After over 20 years, the tech industry is wondering if we have any technology left that can revolutionise and evolutionise the brokerage business, or are we stuck in an incremental phase?
AI and Machine Learning Tools That Traders Look For
The phrase “Artificial Intelligence” is thrown around a lot these days. Typically, the broader the promised set of functions is, the less likely it will actually work.
AI won’t be the “silver bullet” for any given case, but we’d like to shed some light on using it to solve business-oriented problems–specifically trading.
In general, the goal of trading is to make a profit. Its process is tied up with decision-making and technical analysis based on statistical data. The analysis and search for market patterns can be performed by humans, and also by computers and artificial intelligence.

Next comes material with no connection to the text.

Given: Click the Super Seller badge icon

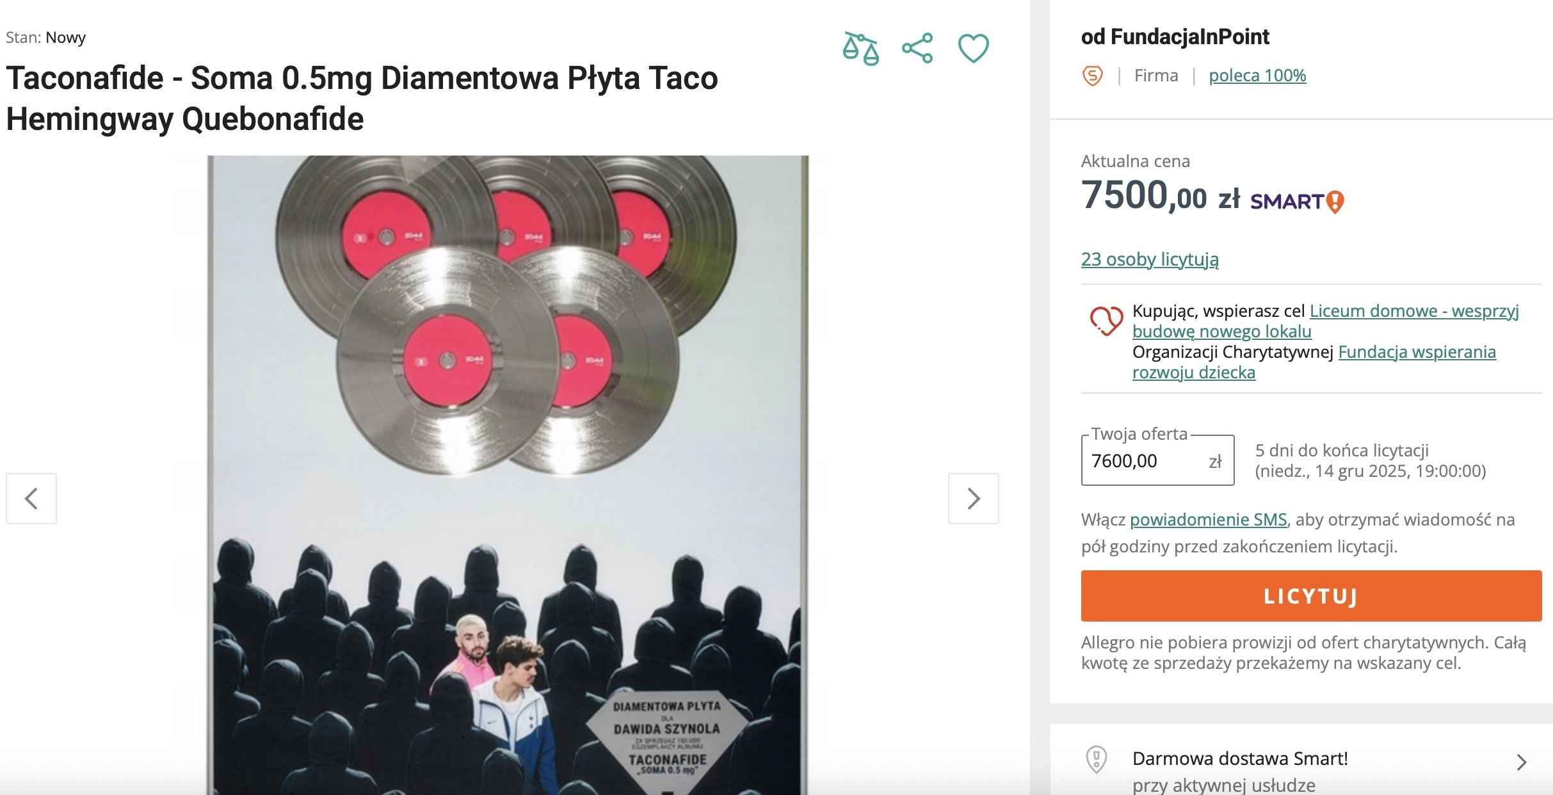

The stock market has been utilising trading robots with a focus on tracing price movements. JPMorgan’s study states that in 2020, over 60% of trades exceeding $10M were executed using algorithms. Furthermore, the algorithmic trading market is expected to grow by $4 billion by 2024, bringing the total volume to $19 billion.

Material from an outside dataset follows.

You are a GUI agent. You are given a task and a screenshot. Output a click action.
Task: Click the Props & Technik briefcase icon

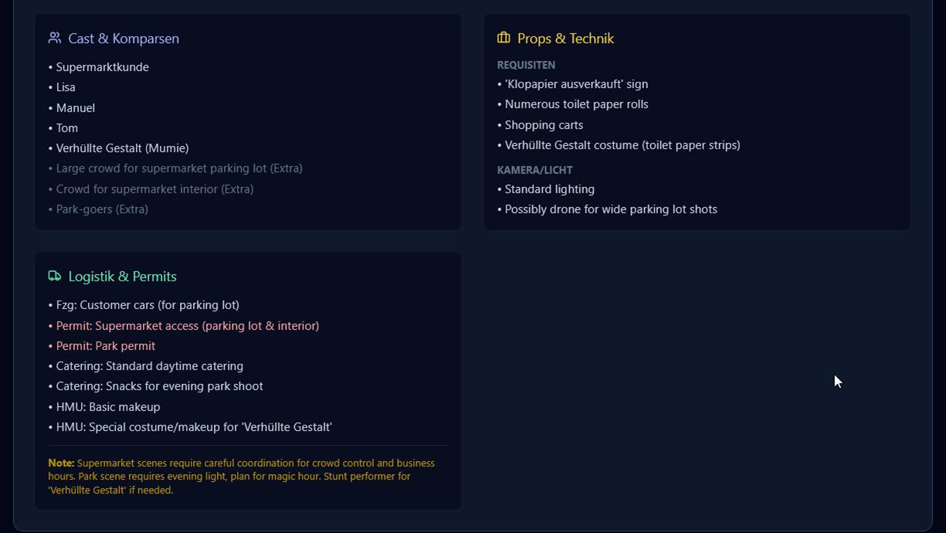[504, 38]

The numbers look significant, but it’s even more important to pay attention to the dynamics.
What makes market players use trading robots and algorithms at an increasing rate? Can AI handle any other functions for different market players?
Let’s look for answers.
In the past two years, the FX market withstood massive challenges worldwide and experienced growth for several reasons:
- – Surge in remote work due to the COVID-19 pandemic, and many people have become unemployed and started looking for a new source of income.
- – Increased telecom and internet coverage worldwide has led to a major influx of new traders using a variety of online trading platforms.
- – High liquidity of the FX market and low transaction costs made trading, especially through mobile apps, accessible to anyone.
However, those who started dabbling in trading when the pandemic hit decided to step aside in Q3 2021. According to Bloomberg, the total equity volume from individual US investors fell from 24% to 19%. Possibly, this happened due to high market volatility, lack of experience, and the need for time-consuming analysis and market situation monitoring.
If these explanations are in line with the real situation, we can highlight some traders’ needs that brokers can address and make financial markets accessible to a wider audience.
Rapid AI development hasn’t been left unnoticed by retail market participants, either. Old-timers in the financial markets and beginner traders have surely heard a lot about how AI beats humans in solving specific tasks.
We analysed many research papers and use cases in the field of finance and trading, and revealed that today traders expect the following features to be provided by an online brokerage:
- – Automation of routine tasks
- – Tools that help make more informed decisions
- – Risk management
How Brokers Can Meet These Expectations
Let’s discuss how brokers can supply these features to win the race for more customers.
1. Automation of Routine Tasks
Below are the links to several research papers demonstrating that people seek ways to spend less time on data analysis:
Machine Learning-Based Financial Statement Analysis (January 2020)
This paper explores how machine learning is applied to financial statement analysis. It compares a range of machine learning models and their ability to predict abnormal stock returns around earnings announcements. This analysis is based solely on past financial statement data.
Fundamental Analysis of Detailed Financial Data: A Machine Learning Approach (April 2021)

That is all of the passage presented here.